** Requirements **
Retype the records word for word, everything from the line containing "560x560 pixels. At" down to the line containing "The width and height of the screenshot is (1456, 820).", including both of those lines.

** Supplied data **
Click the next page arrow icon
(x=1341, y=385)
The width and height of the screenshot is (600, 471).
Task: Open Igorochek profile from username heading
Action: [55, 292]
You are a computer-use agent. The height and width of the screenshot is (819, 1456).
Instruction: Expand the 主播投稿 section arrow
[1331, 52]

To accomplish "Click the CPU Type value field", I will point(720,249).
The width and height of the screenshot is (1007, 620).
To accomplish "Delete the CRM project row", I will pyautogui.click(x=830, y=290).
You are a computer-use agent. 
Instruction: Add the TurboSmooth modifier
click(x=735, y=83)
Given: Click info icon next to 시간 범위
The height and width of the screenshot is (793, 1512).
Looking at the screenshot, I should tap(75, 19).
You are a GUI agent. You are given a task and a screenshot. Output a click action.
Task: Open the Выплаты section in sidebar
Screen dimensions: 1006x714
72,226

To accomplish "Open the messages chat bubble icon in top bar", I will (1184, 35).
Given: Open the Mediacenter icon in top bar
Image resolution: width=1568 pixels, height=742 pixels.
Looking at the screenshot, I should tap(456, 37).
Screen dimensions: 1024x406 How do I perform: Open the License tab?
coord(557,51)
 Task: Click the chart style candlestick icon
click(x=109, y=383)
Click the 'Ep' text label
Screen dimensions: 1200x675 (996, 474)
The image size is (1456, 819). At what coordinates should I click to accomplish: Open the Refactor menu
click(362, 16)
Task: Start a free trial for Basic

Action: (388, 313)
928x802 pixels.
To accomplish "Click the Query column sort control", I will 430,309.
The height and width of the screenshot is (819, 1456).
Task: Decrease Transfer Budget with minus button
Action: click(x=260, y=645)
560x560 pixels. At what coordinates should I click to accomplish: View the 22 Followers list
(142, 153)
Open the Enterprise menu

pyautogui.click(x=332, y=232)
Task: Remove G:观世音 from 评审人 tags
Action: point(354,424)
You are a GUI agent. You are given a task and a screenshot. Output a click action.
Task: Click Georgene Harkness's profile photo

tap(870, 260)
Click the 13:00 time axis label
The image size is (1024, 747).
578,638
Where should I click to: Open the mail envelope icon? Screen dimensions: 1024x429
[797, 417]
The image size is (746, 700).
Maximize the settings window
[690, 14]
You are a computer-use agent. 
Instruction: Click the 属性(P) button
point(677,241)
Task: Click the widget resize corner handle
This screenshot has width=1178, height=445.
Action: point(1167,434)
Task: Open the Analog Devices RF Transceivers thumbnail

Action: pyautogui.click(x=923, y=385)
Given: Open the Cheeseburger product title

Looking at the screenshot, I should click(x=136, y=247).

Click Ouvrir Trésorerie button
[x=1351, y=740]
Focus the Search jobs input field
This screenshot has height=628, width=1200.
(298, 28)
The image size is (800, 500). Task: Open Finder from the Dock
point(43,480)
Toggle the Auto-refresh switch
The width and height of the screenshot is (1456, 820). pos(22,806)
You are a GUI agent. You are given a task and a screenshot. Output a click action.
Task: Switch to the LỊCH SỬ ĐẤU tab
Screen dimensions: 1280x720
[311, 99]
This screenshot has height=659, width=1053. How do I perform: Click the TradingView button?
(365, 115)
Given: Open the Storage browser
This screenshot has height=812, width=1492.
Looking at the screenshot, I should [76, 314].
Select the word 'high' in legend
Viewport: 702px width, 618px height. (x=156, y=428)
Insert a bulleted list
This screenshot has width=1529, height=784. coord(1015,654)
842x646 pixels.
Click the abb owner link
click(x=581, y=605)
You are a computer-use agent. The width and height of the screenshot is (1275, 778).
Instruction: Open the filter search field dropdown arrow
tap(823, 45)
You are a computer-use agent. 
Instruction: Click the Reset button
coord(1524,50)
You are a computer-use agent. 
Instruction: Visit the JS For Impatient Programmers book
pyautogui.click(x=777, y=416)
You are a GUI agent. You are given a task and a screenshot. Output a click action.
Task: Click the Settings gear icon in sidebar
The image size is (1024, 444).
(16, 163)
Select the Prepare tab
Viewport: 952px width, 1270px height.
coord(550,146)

** Reply to the exercise **
560x560 pixels. At what coordinates should I click to accomplish: View the 22 Followers list
(142, 153)
Open the Enterprise menu

pyautogui.click(x=332, y=232)
Task: Remove G:观世音 from 评审人 tags
Action: point(354,424)
You are a GUI agent. You are given a task and a screenshot. Output a click action.
Task: Click Georgene Harkness's profile photo

tap(870, 260)
Click the 13:00 time axis label
The image size is (1024, 747).
578,638
Where should I click to: Open the mail envelope icon? Screen dimensions: 1024x429
[797, 417]
The image size is (746, 700).
Maximize the settings window
[690, 14]
You are a computer-use agent. 
Instruction: Click the 属性(P) button
point(677,241)
Task: Click the widget resize corner handle
This screenshot has width=1178, height=445.
Action: point(1167,434)
Task: Open the Analog Devices RF Transceivers thumbnail

Action: pyautogui.click(x=923, y=385)
Given: Open the Cheeseburger product title

Looking at the screenshot, I should click(x=136, y=247).

Click Ouvrir Trésorerie button
[x=1351, y=740]
Focus the Search jobs input field
This screenshot has height=628, width=1200.
(298, 28)
The image size is (800, 500). Task: Open Finder from the Dock
point(43,480)
Toggle the Auto-refresh switch
The width and height of the screenshot is (1456, 820). pos(22,806)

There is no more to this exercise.